Never end a sentence with a preposition
In school we’re taught that ending a sentence with a preposition is nothing short of a cardinal sin. But the reality is that strictly following this rule can often result in language that sounds too formal. Consider the difference between these two sentences:
What software is the new product compatible with?
With which software is the new product compatible?
As readers, we understand both sentences equally well. But doesn’t the first sentence sound more natural than the second? Of course it does and that’s why you should write it that way, even if it means that you’ve got a preposition at the end of your sentence.
Never split an infinitive
Similar to ending sentences with prepositions, we also learn that we’re never supposed to split up the infinitive forms of verbs (e.g., to be, to do, to have, etc.) in writing. That’s often true, but there are times when splitting the infinitive just works better.

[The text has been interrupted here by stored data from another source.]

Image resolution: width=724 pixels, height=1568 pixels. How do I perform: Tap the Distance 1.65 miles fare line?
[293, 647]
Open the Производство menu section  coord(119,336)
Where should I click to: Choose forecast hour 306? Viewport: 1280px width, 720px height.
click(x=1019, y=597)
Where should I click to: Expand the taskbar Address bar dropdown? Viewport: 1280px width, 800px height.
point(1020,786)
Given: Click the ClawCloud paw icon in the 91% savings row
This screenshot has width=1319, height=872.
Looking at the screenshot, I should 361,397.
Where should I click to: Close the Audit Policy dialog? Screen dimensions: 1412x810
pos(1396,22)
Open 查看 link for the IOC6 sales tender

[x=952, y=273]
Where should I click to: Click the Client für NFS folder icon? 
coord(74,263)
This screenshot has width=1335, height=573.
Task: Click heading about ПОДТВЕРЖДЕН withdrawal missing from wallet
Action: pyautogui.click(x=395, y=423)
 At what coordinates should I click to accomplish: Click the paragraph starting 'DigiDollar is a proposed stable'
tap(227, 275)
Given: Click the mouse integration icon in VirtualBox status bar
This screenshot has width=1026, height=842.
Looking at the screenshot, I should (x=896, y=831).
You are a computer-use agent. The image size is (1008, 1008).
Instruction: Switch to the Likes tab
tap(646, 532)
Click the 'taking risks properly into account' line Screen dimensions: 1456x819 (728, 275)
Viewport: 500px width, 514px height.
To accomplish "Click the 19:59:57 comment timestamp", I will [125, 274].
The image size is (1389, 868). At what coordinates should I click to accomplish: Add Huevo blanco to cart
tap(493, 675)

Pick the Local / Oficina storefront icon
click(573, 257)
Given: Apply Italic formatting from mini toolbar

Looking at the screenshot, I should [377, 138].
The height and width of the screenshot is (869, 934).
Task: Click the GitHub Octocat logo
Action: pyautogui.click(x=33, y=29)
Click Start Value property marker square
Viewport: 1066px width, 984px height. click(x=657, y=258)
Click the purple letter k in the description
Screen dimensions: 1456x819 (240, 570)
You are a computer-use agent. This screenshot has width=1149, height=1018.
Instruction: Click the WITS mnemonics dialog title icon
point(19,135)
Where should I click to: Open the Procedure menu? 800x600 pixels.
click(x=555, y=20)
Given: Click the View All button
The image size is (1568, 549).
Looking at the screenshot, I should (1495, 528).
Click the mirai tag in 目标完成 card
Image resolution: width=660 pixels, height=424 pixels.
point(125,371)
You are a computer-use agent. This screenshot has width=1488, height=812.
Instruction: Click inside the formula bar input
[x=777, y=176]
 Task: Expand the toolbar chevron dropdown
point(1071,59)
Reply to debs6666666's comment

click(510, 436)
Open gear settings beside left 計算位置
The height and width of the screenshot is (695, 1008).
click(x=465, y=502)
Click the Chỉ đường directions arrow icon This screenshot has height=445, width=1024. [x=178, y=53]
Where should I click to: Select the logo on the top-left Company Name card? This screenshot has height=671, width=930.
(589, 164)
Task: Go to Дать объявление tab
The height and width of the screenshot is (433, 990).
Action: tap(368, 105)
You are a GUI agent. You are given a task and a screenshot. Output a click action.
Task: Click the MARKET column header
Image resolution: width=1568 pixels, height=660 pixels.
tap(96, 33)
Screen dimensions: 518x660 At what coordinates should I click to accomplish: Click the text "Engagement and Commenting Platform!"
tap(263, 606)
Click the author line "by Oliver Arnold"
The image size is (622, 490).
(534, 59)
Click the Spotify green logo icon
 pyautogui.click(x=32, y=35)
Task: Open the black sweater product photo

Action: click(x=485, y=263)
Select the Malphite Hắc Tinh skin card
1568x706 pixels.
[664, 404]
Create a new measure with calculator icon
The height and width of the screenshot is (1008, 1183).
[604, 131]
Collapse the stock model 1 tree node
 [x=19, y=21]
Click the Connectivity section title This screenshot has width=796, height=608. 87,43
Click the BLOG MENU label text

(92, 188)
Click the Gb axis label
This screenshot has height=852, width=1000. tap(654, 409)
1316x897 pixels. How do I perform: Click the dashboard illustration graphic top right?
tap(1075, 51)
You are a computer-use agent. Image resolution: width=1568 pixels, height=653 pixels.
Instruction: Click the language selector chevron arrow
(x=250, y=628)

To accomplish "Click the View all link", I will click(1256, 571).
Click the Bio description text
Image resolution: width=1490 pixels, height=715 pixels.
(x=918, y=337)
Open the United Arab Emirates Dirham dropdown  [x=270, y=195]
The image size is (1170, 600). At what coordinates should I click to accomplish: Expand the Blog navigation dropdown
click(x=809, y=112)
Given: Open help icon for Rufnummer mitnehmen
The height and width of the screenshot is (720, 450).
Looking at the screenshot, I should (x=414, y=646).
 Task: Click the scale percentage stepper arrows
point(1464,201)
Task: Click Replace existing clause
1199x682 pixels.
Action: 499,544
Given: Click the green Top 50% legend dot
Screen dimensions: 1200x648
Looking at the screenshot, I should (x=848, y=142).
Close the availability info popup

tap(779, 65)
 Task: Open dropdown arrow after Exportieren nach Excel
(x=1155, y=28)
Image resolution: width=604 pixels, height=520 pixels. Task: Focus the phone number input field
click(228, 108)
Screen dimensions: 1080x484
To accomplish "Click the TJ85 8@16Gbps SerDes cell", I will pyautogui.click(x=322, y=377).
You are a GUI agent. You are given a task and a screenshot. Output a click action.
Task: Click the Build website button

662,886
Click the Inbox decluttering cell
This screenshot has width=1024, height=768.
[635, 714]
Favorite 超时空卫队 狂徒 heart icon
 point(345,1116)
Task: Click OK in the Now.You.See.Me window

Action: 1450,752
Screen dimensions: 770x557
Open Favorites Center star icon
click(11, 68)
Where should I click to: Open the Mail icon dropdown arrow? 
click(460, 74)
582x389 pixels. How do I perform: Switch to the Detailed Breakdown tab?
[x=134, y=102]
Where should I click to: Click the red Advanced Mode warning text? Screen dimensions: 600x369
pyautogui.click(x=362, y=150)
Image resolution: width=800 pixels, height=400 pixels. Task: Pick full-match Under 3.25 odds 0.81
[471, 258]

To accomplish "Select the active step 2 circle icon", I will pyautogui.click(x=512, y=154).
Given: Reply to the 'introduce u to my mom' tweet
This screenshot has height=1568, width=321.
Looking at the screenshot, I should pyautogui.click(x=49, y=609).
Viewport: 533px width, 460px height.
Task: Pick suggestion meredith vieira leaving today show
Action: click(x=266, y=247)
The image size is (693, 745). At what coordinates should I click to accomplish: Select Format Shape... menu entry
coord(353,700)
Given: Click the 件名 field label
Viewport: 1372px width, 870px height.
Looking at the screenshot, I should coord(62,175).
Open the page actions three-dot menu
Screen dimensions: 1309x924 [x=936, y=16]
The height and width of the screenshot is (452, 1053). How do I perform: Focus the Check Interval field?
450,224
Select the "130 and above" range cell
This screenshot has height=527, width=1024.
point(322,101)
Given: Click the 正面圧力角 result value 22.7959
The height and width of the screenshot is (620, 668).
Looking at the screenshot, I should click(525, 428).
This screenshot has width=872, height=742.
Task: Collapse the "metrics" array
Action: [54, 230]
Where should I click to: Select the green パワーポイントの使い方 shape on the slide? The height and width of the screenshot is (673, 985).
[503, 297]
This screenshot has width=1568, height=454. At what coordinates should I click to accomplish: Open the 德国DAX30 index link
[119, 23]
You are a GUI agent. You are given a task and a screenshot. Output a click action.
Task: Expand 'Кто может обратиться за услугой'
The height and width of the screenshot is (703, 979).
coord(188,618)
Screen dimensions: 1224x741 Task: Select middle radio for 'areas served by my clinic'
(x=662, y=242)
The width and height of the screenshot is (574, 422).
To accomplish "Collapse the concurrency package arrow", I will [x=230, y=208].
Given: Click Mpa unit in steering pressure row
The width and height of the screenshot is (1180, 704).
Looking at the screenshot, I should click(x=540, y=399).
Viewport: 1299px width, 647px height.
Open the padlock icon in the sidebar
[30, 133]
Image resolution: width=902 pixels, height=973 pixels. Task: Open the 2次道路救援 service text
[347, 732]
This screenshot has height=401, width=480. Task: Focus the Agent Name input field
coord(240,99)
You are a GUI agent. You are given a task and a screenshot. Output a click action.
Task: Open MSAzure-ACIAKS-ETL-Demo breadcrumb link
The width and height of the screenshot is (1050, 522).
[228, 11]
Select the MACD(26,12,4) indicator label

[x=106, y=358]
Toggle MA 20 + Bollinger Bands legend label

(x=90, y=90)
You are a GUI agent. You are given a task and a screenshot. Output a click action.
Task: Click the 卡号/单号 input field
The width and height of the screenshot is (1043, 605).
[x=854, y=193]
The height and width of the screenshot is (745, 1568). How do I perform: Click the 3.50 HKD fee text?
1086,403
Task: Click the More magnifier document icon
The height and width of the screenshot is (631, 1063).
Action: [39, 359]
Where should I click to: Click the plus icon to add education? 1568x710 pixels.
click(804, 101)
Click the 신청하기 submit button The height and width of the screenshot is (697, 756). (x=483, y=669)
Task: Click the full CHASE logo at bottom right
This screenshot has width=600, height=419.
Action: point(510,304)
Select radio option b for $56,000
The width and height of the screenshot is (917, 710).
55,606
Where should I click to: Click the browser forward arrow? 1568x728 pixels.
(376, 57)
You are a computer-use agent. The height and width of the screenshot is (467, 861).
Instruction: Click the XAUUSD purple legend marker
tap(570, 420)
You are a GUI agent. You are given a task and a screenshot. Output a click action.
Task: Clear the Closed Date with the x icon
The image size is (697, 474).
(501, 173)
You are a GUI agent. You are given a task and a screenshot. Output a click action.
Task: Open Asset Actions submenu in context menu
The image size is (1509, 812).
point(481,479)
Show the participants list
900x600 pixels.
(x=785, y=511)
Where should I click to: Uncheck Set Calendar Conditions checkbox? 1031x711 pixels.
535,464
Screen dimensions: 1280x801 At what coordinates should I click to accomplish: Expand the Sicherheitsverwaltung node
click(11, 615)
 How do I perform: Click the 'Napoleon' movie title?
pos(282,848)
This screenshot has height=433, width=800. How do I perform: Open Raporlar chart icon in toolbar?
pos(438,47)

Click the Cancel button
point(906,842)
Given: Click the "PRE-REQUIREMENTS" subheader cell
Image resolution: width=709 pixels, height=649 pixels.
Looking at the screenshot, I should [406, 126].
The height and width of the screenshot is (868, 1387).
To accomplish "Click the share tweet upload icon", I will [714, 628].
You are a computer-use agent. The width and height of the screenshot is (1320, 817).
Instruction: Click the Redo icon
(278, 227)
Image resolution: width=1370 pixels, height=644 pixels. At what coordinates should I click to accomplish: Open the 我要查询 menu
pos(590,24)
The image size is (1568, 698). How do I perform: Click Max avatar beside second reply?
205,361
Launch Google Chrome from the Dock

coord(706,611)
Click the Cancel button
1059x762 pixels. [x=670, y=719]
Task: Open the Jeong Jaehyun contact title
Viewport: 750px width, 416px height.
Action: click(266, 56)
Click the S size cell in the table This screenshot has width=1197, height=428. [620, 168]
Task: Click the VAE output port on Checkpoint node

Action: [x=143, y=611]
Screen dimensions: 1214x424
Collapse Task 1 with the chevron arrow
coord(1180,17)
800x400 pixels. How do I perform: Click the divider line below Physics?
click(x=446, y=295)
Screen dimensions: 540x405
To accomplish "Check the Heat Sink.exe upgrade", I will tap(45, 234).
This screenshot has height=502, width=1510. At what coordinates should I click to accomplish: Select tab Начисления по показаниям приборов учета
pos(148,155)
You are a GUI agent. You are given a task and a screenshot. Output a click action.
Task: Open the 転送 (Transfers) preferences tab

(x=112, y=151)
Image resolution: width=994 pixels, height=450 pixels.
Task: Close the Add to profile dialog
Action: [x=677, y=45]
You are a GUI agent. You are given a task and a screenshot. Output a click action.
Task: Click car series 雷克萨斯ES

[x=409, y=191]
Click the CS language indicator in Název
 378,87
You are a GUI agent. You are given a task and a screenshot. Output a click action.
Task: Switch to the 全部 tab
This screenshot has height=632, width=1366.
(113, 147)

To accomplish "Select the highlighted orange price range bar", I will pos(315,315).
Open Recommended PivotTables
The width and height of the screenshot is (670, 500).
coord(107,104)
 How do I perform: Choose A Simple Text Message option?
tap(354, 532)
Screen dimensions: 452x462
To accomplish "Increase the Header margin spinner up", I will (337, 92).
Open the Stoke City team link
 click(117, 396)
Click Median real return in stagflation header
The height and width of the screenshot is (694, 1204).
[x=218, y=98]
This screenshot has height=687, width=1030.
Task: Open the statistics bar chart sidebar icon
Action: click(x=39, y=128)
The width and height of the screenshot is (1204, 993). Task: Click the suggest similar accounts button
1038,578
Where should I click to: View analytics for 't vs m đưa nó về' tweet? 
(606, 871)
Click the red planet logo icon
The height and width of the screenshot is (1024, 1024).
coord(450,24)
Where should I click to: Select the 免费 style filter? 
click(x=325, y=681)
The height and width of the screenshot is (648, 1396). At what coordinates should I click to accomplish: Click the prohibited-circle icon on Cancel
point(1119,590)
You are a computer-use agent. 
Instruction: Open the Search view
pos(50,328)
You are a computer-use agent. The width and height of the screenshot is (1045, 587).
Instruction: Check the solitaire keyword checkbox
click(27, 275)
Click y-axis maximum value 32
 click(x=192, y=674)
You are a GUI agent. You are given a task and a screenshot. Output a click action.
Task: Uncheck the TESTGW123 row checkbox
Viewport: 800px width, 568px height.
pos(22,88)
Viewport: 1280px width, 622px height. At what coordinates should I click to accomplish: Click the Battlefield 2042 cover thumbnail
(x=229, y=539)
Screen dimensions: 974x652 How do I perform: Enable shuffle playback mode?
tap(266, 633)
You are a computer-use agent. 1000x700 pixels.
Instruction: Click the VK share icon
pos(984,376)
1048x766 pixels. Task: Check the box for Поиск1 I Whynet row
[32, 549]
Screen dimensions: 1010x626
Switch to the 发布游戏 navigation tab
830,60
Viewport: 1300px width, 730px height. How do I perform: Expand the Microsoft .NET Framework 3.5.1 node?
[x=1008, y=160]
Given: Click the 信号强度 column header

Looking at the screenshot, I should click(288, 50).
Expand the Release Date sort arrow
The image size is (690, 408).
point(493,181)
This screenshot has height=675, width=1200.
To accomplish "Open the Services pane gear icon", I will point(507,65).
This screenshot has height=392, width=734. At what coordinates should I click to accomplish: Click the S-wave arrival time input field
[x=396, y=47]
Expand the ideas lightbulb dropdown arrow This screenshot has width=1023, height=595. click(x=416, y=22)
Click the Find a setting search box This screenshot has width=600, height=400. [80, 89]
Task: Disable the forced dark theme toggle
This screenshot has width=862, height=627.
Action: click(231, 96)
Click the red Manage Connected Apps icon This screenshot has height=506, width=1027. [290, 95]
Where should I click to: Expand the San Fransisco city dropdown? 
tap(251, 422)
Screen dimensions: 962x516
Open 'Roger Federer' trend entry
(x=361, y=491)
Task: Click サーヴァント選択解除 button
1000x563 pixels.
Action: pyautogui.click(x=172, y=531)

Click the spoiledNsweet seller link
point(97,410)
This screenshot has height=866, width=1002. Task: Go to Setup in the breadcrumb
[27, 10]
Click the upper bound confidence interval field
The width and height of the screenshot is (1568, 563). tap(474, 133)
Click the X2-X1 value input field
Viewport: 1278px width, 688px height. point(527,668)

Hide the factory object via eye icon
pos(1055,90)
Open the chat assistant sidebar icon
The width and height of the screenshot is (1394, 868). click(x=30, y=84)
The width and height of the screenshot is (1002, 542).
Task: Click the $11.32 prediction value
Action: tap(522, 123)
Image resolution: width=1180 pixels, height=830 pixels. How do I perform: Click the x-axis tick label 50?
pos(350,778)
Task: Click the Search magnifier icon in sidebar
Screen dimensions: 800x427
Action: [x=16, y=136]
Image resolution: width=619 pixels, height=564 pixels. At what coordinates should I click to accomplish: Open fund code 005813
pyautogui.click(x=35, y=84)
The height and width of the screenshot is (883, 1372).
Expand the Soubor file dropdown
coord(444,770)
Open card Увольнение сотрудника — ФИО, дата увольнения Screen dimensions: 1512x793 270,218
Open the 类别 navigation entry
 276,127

Think of Star Trek’s famous motto, for example:
To boldly go where no man has gone before.
In that example, the infinitive “to go” is split by the adverb “boldly.” If we were to follow the rules and avoid splitting the infinitive, the sentence would change to the awkward-sounding to go boldly where no man has gone before.
Doesn’t have the same effect, now does it?
Your subjects always have to agree with your verbs
Although this is definitely true 95 percent of the time, there are exceptions. For example, compare the two lines below.
Apple is a great company. It has amazing products that consumers love.
Apple is a great company. They have amazing products that consumers love.
While the first set of sentences is technically the correct one, the second set creates a more personal impression of Apple. Plus, usage like this is so widespread that most people won’t fault you for using this more conversational style.
Never start your sentences with the conjunctions “but,” “and,” “or”
True enough, you don’t want to start most of your sentences with these conjunctions. But doing so selectively (like we just did at the start of this sentence) can help create a better style. The trick is just to use them in moderation, when doing so can help you be more direct or establish a more conversational tone.
Paragraphs need multiple sentences, sentences need multiple words
While these are often hard-fast rules, there are times when they can be broken. Really! Doing so can give the cadence of your writing a much needed adjustment, helping you to keep readers engaged. Just look back at this blog post to see some examples of how we’ve used a combination of sentence and paragraph lengths in our attempt to keep you interested. How’d we do?
Of course, we’ve only scratched the surface here in terms of the rules that you can bend or even occasionally break. What other ones come to mind that you enjoy overlooking in your writing?